The MCLR is determined by considering the marginal cost of funds, which is the cost of borrowing for a bank, including both deposit and non-deposit sources of funds. This cost is influenced by several factors, including the deposit rates offered by the bank, the cost of borrowing from other sources such as interbank loans and bonds, and the regulatory requirements set by the RBI.
The main objective of the MCLR system is to improve the transmission of monetary policy, meaning that changes in the policy rates set by the RBI are reflected more quickly and effectively in the lending rates offered by banks. This is important because it helps to promote economic growth by making credit more accessible to businesses and individuals.
In addition to being a more effective tool for transmitting monetary policy, the MCLR system also provides several benefits to consumers.

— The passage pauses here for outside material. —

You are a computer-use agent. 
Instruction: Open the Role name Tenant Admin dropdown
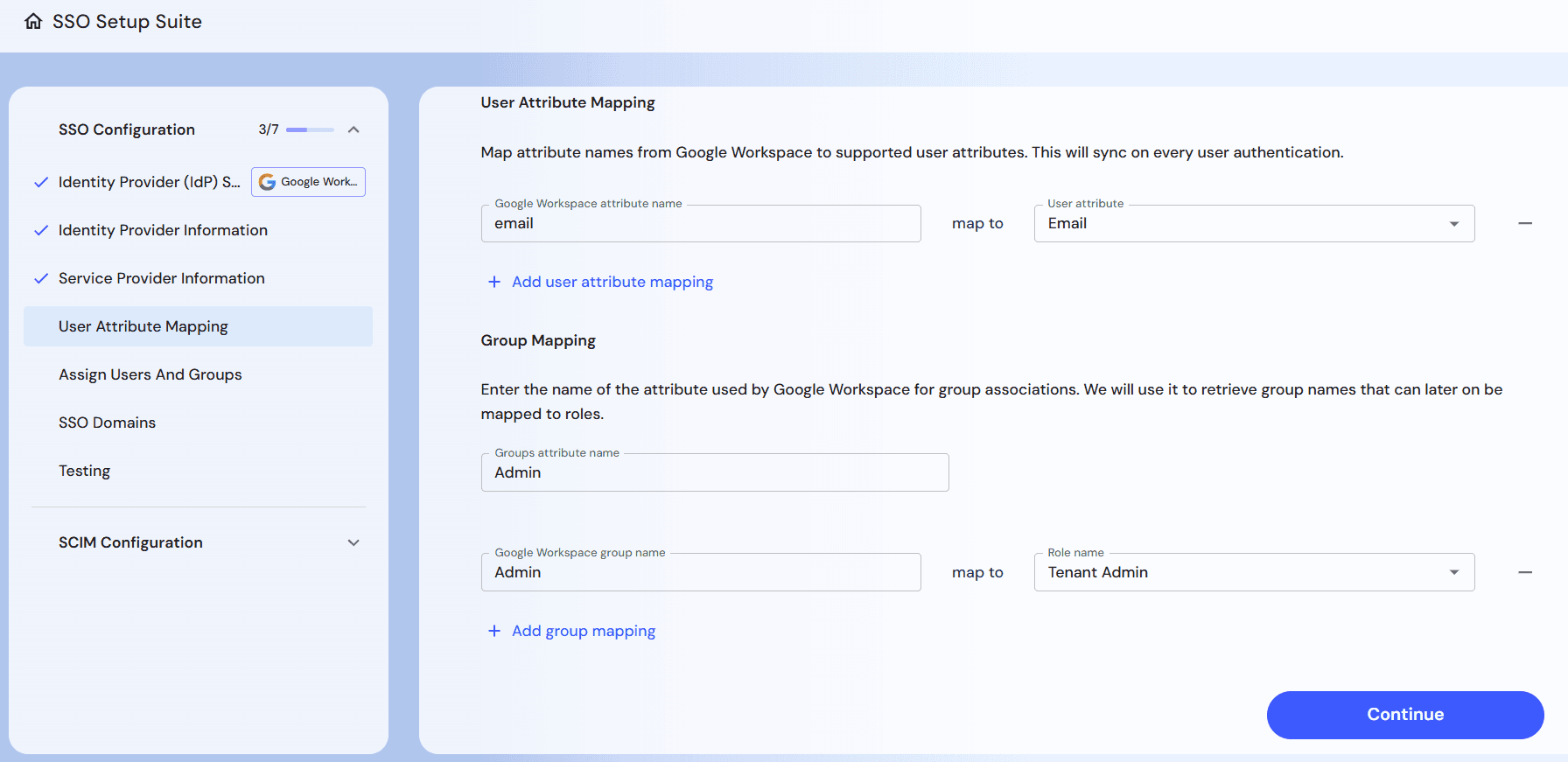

For example, it is easier for consumers to compare the interest rates offered by different banks, as the MCLR is based on a common benchmark that is determined using similar methodology. This helps to promote competition among banks, which can lead to lower interest rates for consumers.
In conclusion, MCLR is a benchmark interest rate used by banks in India to determine the interest rates on loans and advances. The MCLR system was introduced by the RBI to improve the transmission of monetary policy and to provide a more transparent and effective tool for determining interest rates. The MCLR system provides several benefits to consumers, including increased transparency, improved comparison of interest rates, and the potential for lower interest rates.